*任务要求 1*
在这段数组代码中，清理前未使用的头部/尾部元素的最大数量被定义为多少？
*任务要求 2*
请逐字抄录这段数组代码中从“#define TRUE true”到“to a macro.”的部分。
*任务要求 3*
将这段数组代码中以“This macro allows counting”开头的那段注释改写为简短的中文要点列表，保留其主要信息。

*所给文本*

►

//array 代码解释与测试
#include <stdio.h>
#include <stdint.h>
#include <stdlib.h>
#include <string.h>
#include <stdbool.h>
#include <stdarg.h>
#define INIT(this, ...) ({ (this) = malloc(sizeof(*(this))); \
*(this) = (typeof(*(this))){ __VA_ARGS__ }; (this); })
#define TRUE true
#define FALSE false
#define METHOD(iface, name, ret, this, ...) \
static ret name(union {iface *_public; this;} \
__attribute__((transparent_union)), ##__VA_ARGS__); \
static typeof(name) *_##name = (typeof(name)*)name; \
static ret name(this, ##__VA_ARGS__)
/** 清理前未使用的头部/尾部元素的最大数量 */
#define ARRAY_MAX_UNUSED 32
/**
* This macro allows counting the number of arguments passed to a macro.
* Combined with the VA_ARGS_DISPATCH() macro this can be used to implement
* macro overloading based on the number of arguments.

◄

项目位置条目

►

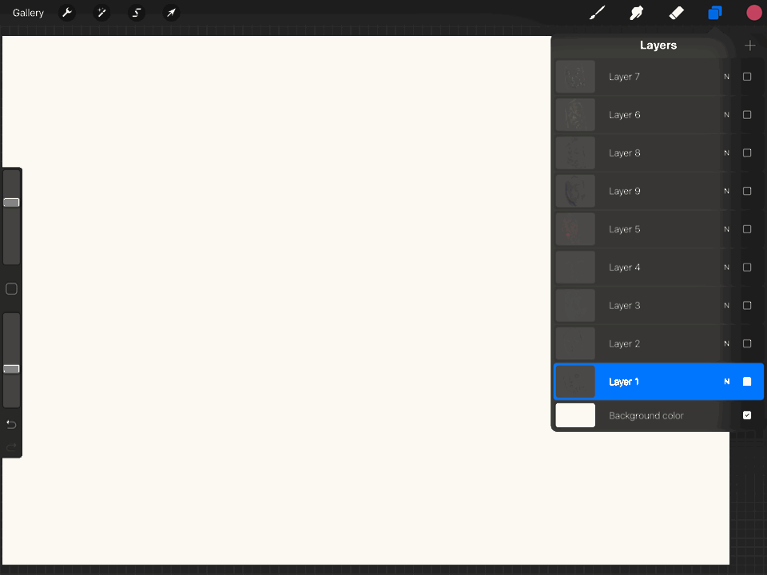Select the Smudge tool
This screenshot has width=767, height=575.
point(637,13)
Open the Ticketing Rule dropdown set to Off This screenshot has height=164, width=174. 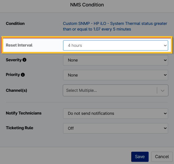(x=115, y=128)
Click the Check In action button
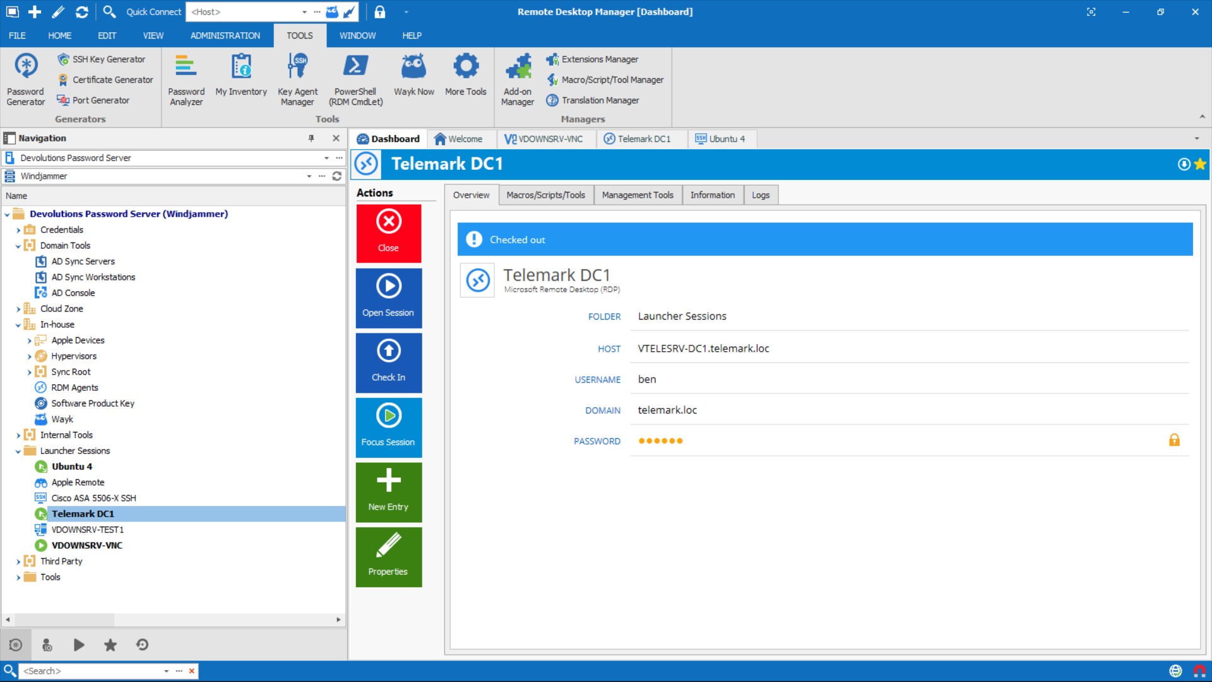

◄

*参考答案 1*
32。

*参考答案 2*
#define TRUE true
#define FALSE false
#define METHOD(iface, name, ret, this, ...) \
static ret name(union {iface *_public; this;} \
__attribute__((transparent_union)), ##__VA_ARGS__); \
static typeof(name) *_##name = (typeof(name)*)name; \
static ret name(this, ##__VA_ARGS__)
/** 清理前未使用的头部/尾部元素的最大数量 */
#define ARRAY_MAX_UNUSED 32
/**
* This macro allows counting the number of arguments passed to a macro.

*参考答案 3*
- 该宏可以统计传给宏的参数个数。
- 与 VA_ARGS_DISPATCH() 宏结合使用，可以按参数个数实现宏重载。